Pesticidi nelle acque: quali conseguenze sulla salute?
L’ultimo rapporto sui pesticidi nelle acque, a cura dell’Istituto superiore per la protezione e la ricerca ambientale (Ispra), lascia poco spazio ai dubbi. Queste sostanze, infatti, si riscontrano sempre più spesso e in quantità crescenti, alimentando timori sui possibili effetti sulla salute, oltreché sull’ambiente. Ma quali sono i rischi? Dopo esserci occupati a lungo del glifosato, il noto erbicida da tempo al centro delle polemiche e recentemente prorogato in Europa, questa volta cercheremo di capire se e quanto i pesticidi nelle acque possono incidere negativamente sull’organismo, alla luce degli ultimi dati sulla loro diffusione in Italia. A preoccupare è soprattutto la combinazione fra le sostanze, che purtroppo si verifica spesso nell’ambiente e nelle risorse idriche.
Pesticidi nelle acque: il rapporto Ispra
Il rapporto nazionale Ispra sui pesticidi nelle acque delinea un quadro piuttosto allarmante, evidenziando tassi di contaminazione superiori ai limiti in quasi un quarto dei punti di monitoraggio di superficie. Tra il 2015 e il 2016, biennio preso in esame dalla ricerca, sono stati analizzati più di 35.000 campioni di acque superficiali e sotterranee, per quasi due milioni di singole analisi. Il sistema nazionale basato sui dati provenienti dalle Regioni e dalle Agenzie regionali per la protezione dell’ambiente (Arpa) ha rilevato la presenza di 259 sostanze, mentre nell’arco del 2016 si è registrata la presenza di pesticidi nel 67% degli oltre 1.500 punti di monitoraggio di superficie e nel 33,5% degli oltre 3.000 punti di profondità, dati in crescita rispetto al precedente rapporto sul biennio 2013-2014.
A farsi notare, inoltre, è un’inversione di tendenza nelle vendite di fitofarmaci che, dopo anni di calo, nel 2015 sono tornate a salire, con un quantitativo di 136.055 tonnellate. Scendono, invece, la vendite di prodotti tossici, dato che tuttavia non corrisponde a un decremento della frequenza rilevata nei campioni analizzati. Fra il 2003 e il 2016 sono aumentati sia il numero delle sostanze sia i luoghi interessati dalla presenza di pesticidi, che a loro volta sono cresciuti del 20% in superficie e del 10% in profondità. Questo aspetto si spiegherebbe con l’efficientamento e con l’estensione delle tecniche di monitoraggio, oltreché con la persistenza delle sostanze negli ecosistemi, soprattutto nelle acque sotterranee.

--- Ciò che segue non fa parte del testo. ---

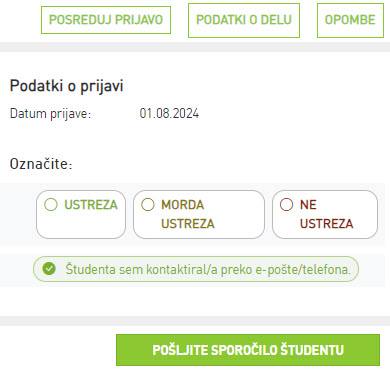This screenshot has width=390, height=374.
Task: Click the 'Datum prijave:' label
Action: point(51,114)
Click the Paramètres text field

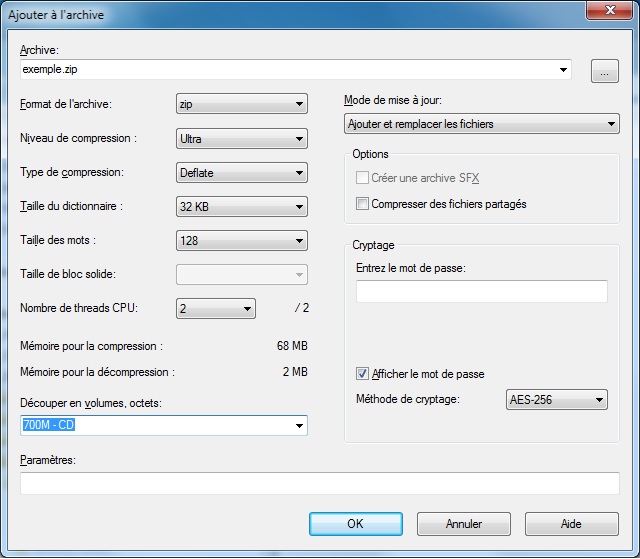tap(319, 484)
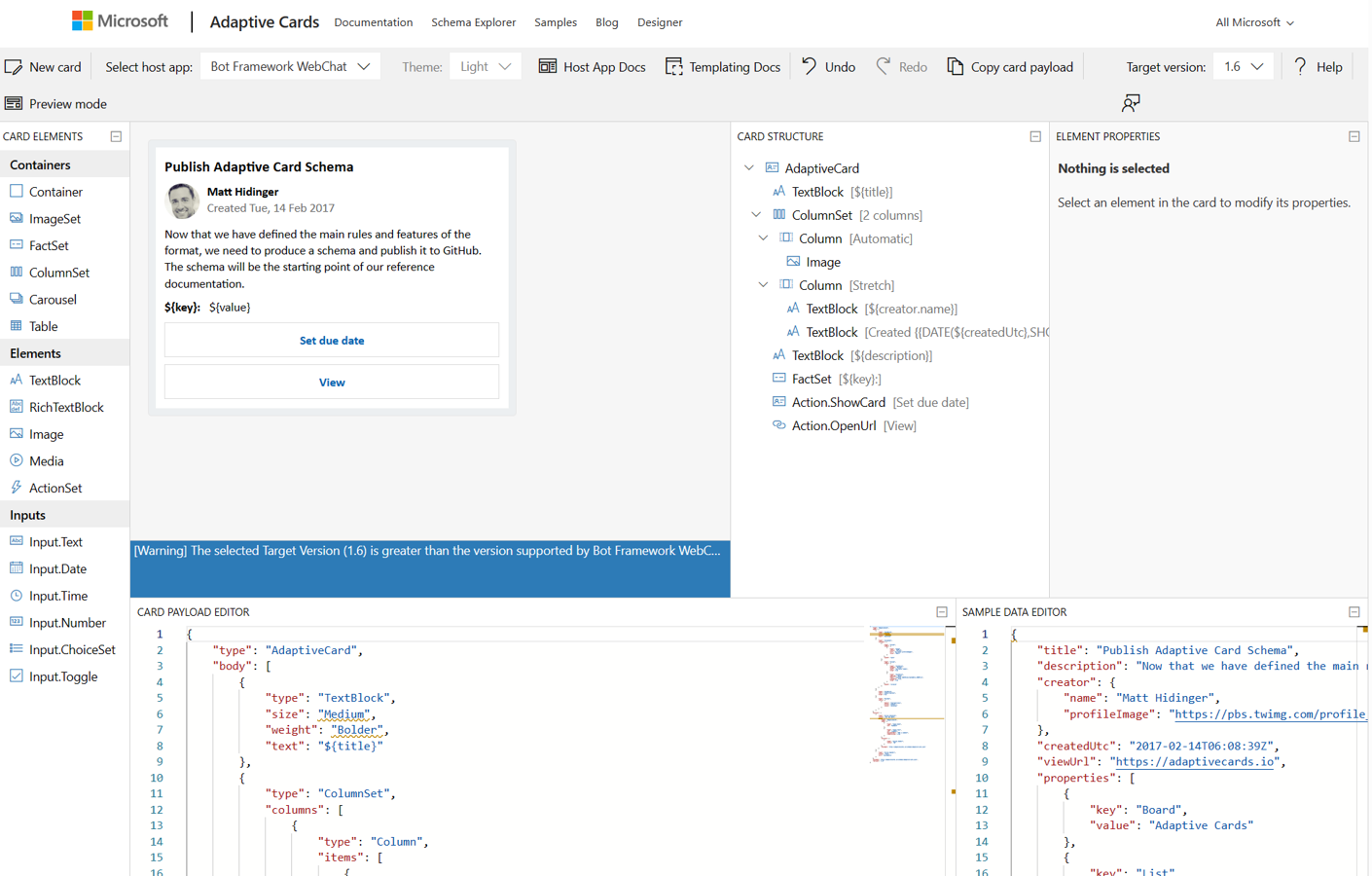Toggle Preview mode
1372x876 pixels.
[x=55, y=104]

Glifosato e altri erbicidi
A essere individuati con più frequenza sono stati gli erbicidi, indicativamente a causa delle modalità e delle quantità di impiego, che favorisce il passaggio nelle risorse idriche, a partire da quelle di superficie. Anche gli insetticidi e i fungicidi sono in aumento, e il rapporto, inoltre, fa notare la presenza di prodotti banditi da anni, come l’atrazina, un erbicida il cui uso in Europa è stato proibito nel 1992, che nelle acque sotterranee è stato individuato in 260 punti di monitoraggio (8,3% sul totale) in concentrazioni al di sopra dei limiti consentiti.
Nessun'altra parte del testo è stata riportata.